RESEARCH
Assistive and Rehabilitation
Robotics Lab
RESEARCH
Assistive and Rehabilitation
Robotics Lab
Advanced Control Strategies
We are researching the adaptation of wearable robots to both individual users and dynamic environments. By utilizing real-time biomechanical signals, we aim to extend Human-in-the-Loop (HIL) optimization beyond controlled settings, allowing for the dynamic adjustment of control parameters in real-world, mobile situations. This approach ensures personalized performance and a deeper understanding of human movement, enhancing the overall effectiveness of wearable robots in diverse conditions.
Wearable robots must adapt to both users and environments to ensure reliable and seamless functionality in diverse conditions. This adaptability requires the ability to respond to individual movement characteristics and varying external factors.
By utilizing advanced AI and machine learning techniques, we process biomechanical and physiological data to refine control strategies that enhance the overall performance of the system.
Additionally, this approach enables the estimation of gait patterns beyond the raw data directly obtained from sensors, providing a more comprehensive understanding of movement across a range of scenarios.

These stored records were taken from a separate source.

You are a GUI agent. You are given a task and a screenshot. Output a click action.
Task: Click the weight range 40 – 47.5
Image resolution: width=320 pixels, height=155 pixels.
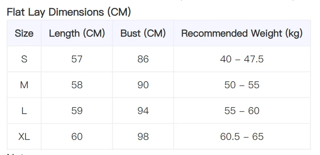tap(242, 59)
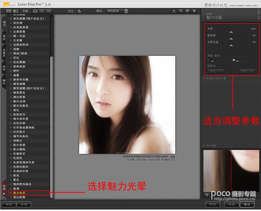This screenshot has width=261, height=211.
Task: Select the side-by-side comparison view icon
Action: pyautogui.click(x=49, y=11)
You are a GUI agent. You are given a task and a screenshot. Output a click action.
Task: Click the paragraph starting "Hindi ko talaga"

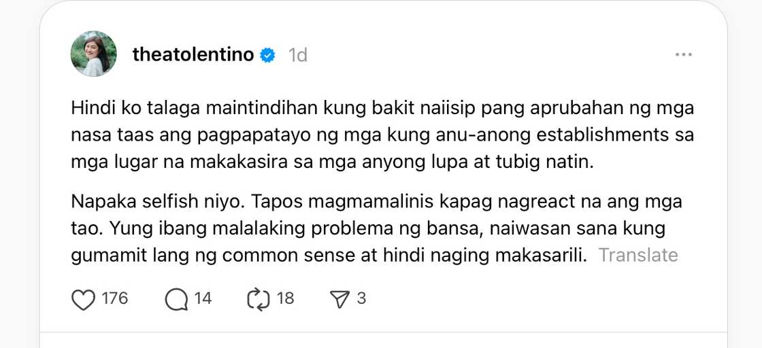(x=382, y=135)
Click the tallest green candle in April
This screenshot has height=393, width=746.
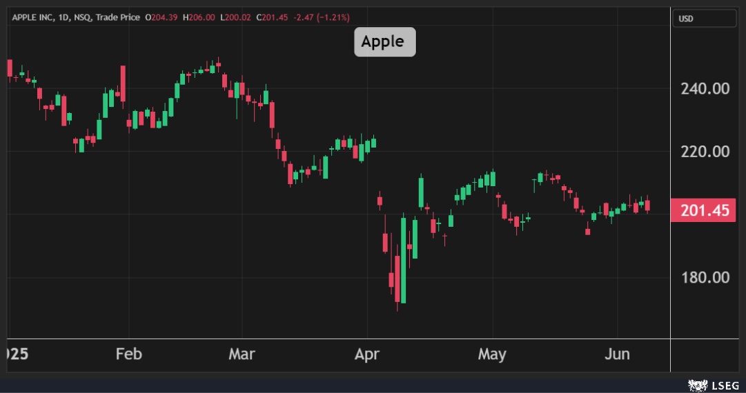point(403,261)
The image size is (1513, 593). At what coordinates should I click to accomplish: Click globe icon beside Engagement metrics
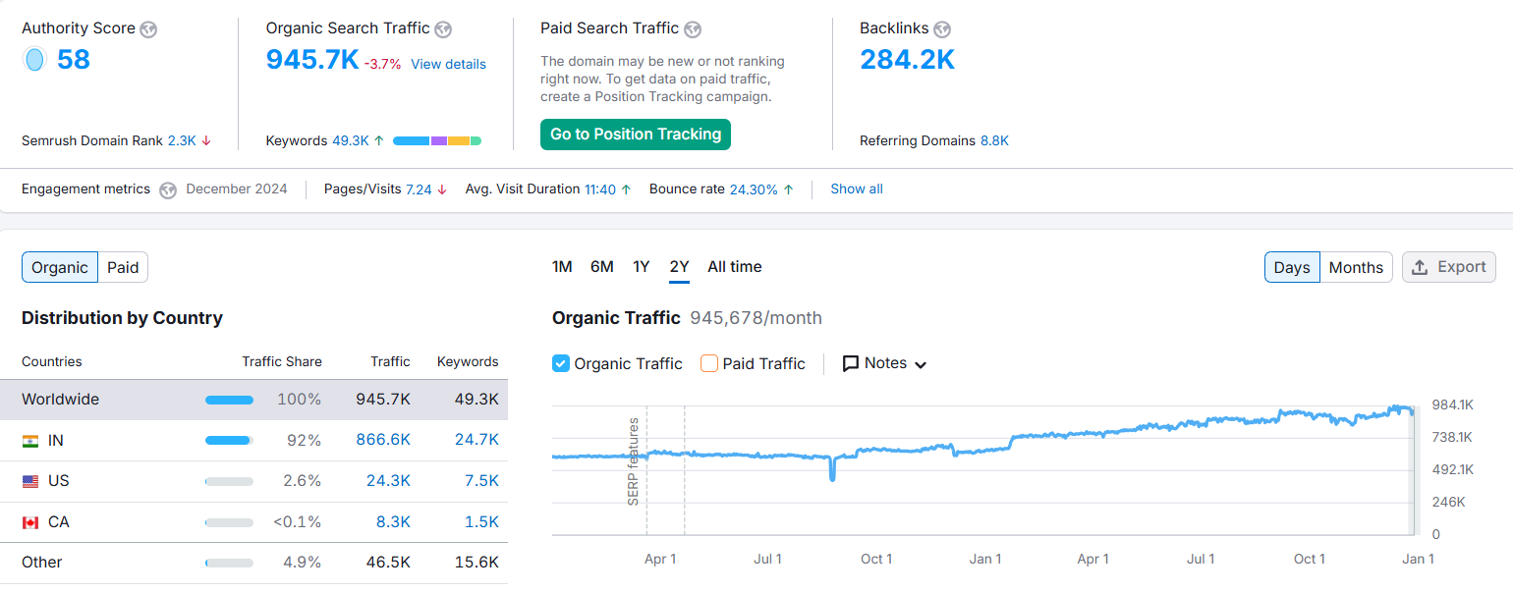click(x=168, y=189)
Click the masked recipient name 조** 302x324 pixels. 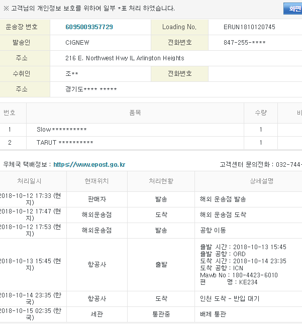pos(72,74)

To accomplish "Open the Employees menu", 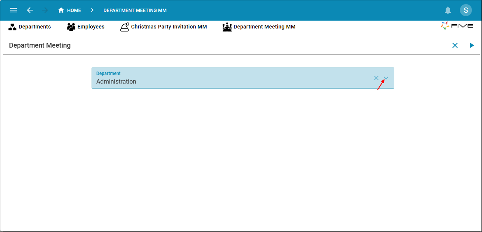I will 86,27.
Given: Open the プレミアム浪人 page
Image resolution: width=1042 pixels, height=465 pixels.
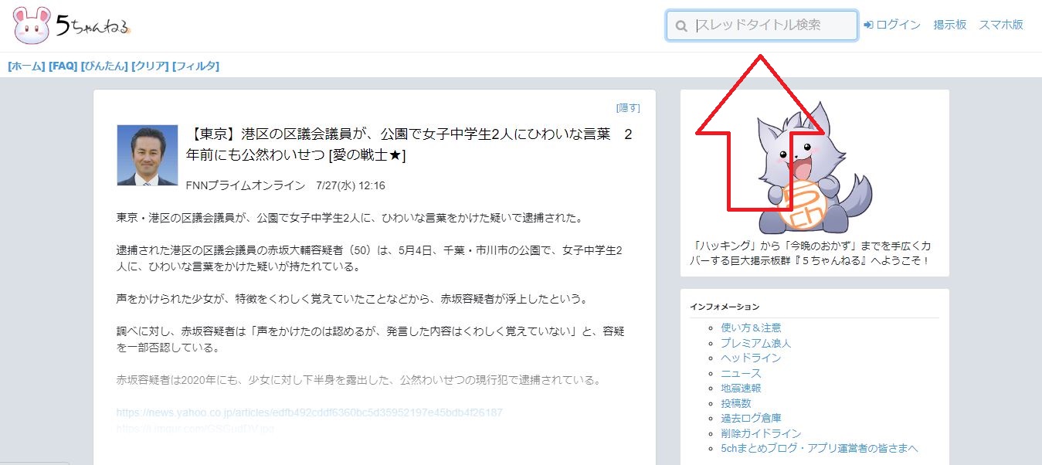Looking at the screenshot, I should pos(757,342).
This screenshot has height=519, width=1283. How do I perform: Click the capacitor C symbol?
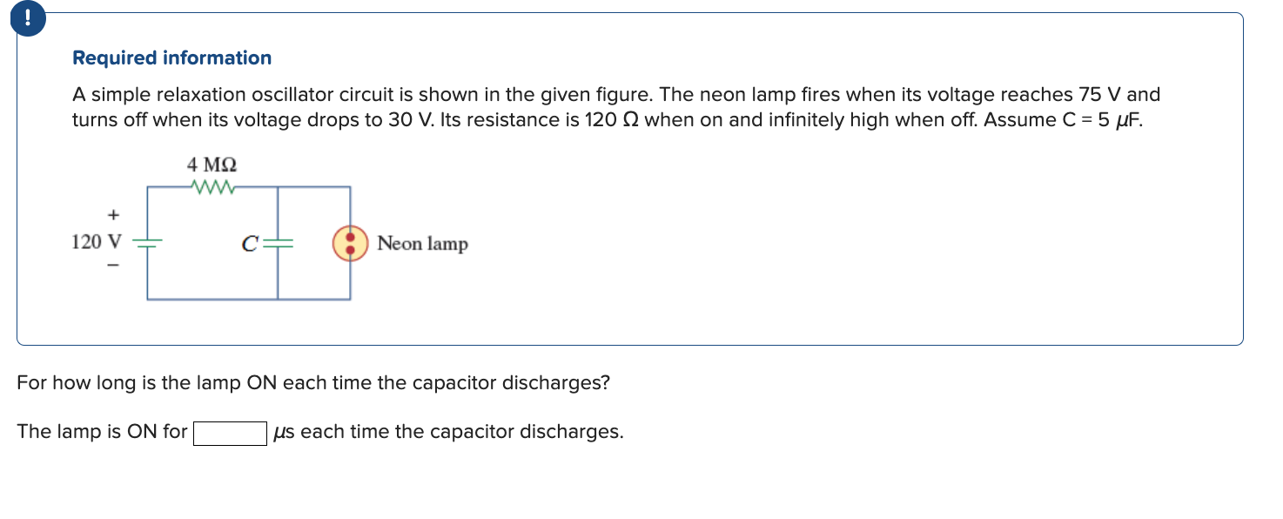(x=276, y=243)
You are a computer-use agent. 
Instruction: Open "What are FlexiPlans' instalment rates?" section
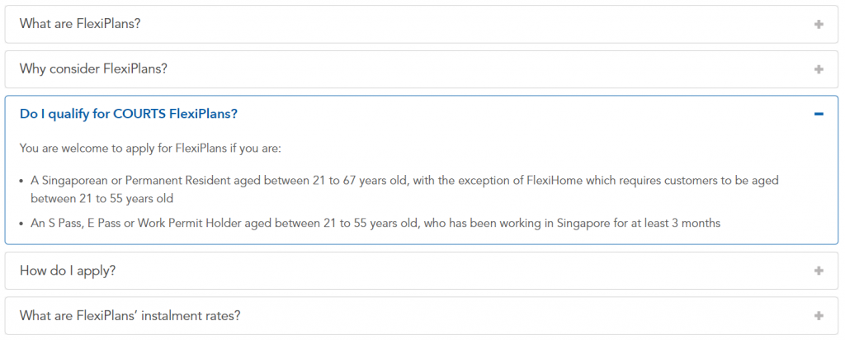pyautogui.click(x=130, y=316)
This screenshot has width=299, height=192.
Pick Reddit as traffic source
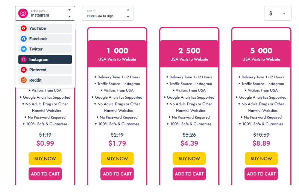tap(45, 80)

Each person has a different pattern of body movements, so tuning control parameters for each person are needed to maximize the robot's performance. Human-in-the-loop (HIL) optimization showed the possibility of obtaining the best control parameters for each individual in a well-refined environment (e.g., laboratory). For the extension of HIL in real life, we are studying advanced HIL to optimize the control parameters of wearable robots in mobile situations using human biomechanical signals acquired in real-time.